Picking up right where we left off in the last installment of the “main story,” Tony Stark gets to make his case to King T’Challa of Wakanda – and the prince and princess – about why he should be able to reacquire the Avengers, after giving them away so speedily before.
I have to observe that I don’t think I made the most of this period of different “ownership” of the Avengers. I got a few good quips from J. Jonah Jameson about it, for sure, and incited a vaguely timely conspiratorial protest of the Avengers, but a bold new era in storytelling, it was not. I thought I could tell a more intricately-plotted story about an American reaction to a sort of reverse colonization, with a foreign power now directing some of the most dangerous people in the country, but instead, I wound up doing an unevenly-plotted character study about how Spider-Man, and the people around him, deal with trauma (an original story idea for Marvel Comics characters, and one that certainly hasn’t been done by titans of the medium, no, not at all…).

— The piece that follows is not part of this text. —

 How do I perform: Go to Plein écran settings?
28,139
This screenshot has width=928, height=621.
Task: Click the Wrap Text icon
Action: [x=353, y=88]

It definitely didn’t help that I was juggling graduate school homework and my day job on top of making this comic, so it was often all I could do just to generate a four-panel comic strip that entertained me, some weeks. But, still, I should have set myself a more achievable target, if I actually wanted to hit it.
Hopefully, I can do better with this return to the status quo, and maybe I can also give the Wakandan royal family a bit of a breather, so the next time they make an appearance, they can be reinvigorated, themselves!
Captain America’s superpower seems to be inserting himself where he’s not wanted, doesn’t it?